▶ **EXERCISE DESCRIPTION**:
Start with the first line of the records below. Output each line exactly, ending with the one that contains "How Apple’s identity".

▶ **ENTRIES SUPPLIED**:
▼

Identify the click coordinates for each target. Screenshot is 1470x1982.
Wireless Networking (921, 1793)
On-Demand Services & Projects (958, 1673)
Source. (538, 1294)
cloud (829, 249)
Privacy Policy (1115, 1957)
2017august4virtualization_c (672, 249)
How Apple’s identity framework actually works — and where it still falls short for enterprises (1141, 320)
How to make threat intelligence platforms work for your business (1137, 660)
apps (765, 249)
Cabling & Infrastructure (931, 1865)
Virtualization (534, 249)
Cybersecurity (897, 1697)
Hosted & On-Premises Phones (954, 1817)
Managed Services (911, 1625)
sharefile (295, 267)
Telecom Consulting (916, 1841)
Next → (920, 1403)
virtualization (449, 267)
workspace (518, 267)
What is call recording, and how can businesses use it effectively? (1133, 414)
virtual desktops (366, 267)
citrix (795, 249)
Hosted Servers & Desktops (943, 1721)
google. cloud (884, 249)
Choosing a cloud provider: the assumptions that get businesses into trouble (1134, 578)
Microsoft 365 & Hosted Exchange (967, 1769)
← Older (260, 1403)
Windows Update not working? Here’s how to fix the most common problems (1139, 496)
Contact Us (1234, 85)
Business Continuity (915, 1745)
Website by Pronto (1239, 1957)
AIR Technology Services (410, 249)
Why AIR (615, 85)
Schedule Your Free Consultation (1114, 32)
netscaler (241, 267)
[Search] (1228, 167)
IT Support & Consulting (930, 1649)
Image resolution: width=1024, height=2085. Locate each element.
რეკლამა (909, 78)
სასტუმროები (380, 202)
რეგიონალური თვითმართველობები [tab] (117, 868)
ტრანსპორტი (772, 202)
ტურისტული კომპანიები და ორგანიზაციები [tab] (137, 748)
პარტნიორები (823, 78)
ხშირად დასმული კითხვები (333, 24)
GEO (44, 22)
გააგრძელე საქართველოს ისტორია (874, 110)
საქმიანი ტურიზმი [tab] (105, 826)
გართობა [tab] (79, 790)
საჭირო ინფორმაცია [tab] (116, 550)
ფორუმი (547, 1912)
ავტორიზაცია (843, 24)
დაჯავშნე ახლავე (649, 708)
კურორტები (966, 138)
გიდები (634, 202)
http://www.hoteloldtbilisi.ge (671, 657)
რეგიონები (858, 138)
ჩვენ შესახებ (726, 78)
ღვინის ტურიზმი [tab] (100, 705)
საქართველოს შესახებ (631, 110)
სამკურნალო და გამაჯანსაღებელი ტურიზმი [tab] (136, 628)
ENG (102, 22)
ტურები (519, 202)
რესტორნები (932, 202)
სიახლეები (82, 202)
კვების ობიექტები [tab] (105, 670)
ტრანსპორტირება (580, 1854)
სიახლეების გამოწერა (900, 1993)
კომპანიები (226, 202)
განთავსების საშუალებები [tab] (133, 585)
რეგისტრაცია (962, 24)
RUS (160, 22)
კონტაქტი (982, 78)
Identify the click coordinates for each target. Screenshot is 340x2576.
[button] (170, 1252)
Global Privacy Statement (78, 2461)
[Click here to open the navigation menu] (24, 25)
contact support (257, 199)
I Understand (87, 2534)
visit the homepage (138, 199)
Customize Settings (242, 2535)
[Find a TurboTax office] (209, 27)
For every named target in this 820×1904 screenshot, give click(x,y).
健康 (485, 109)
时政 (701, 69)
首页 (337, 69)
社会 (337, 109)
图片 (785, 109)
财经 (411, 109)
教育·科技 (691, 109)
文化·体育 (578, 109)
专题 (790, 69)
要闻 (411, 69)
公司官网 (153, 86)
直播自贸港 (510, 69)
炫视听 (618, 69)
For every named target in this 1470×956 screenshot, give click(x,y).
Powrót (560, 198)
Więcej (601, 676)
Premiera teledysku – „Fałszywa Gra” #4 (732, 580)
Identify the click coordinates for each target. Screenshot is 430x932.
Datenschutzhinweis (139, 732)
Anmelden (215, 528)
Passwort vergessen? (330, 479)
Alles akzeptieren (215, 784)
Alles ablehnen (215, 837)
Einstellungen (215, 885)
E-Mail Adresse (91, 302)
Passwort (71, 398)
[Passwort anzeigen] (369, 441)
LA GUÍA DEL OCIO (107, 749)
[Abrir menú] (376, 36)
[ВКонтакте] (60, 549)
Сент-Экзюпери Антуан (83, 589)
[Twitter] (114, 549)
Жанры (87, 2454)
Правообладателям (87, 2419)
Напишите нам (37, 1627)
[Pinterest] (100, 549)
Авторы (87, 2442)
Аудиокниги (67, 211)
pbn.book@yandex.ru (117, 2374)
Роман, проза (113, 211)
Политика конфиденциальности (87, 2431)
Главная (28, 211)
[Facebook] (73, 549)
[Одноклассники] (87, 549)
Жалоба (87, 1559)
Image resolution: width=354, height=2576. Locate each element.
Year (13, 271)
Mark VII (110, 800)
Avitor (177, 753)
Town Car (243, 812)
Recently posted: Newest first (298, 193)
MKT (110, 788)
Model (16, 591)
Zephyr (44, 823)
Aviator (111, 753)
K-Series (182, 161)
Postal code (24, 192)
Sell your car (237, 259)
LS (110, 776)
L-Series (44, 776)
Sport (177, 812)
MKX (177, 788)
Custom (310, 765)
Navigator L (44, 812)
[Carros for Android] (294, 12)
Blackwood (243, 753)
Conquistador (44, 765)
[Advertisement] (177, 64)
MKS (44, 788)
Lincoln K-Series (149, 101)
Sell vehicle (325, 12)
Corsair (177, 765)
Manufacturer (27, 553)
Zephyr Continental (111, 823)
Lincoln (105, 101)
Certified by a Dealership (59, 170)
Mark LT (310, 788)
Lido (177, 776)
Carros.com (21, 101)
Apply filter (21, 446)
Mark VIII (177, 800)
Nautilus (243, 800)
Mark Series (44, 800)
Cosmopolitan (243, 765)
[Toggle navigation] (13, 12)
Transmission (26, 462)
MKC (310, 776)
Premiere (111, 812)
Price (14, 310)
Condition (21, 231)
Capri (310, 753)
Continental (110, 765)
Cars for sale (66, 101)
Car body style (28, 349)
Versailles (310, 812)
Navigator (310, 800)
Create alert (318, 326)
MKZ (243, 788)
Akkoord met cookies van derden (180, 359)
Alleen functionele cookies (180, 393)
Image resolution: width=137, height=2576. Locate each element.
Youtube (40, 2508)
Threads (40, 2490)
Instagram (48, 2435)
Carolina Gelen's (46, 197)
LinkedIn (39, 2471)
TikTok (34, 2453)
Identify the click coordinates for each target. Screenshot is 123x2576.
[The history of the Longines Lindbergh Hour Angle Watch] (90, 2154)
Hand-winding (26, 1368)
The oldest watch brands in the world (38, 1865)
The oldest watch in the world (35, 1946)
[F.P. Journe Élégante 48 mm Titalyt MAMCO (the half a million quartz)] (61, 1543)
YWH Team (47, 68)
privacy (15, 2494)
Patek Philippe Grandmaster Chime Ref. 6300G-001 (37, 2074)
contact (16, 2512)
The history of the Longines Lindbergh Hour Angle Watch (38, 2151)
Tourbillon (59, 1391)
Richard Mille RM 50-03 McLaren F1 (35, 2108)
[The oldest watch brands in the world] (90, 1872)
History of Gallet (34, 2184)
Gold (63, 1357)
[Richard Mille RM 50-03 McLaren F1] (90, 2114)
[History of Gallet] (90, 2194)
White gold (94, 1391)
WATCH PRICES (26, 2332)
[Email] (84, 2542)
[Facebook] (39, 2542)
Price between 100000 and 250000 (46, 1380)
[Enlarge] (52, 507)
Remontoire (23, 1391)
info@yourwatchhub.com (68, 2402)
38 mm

▲

▶ **SOLVED PROBLEM**:
Identify the click coordinates for each target. Screenshot is 1470x1982.
Wireless Networking (921, 1793)
On-Demand Services & Projects (958, 1673)
Source. (538, 1294)
cloud (829, 249)
Privacy Policy (1115, 1957)
2017august4virtualization_c (672, 249)
How Apple’s identity framework actually works — and where it still falls short for enterprises (1141, 320)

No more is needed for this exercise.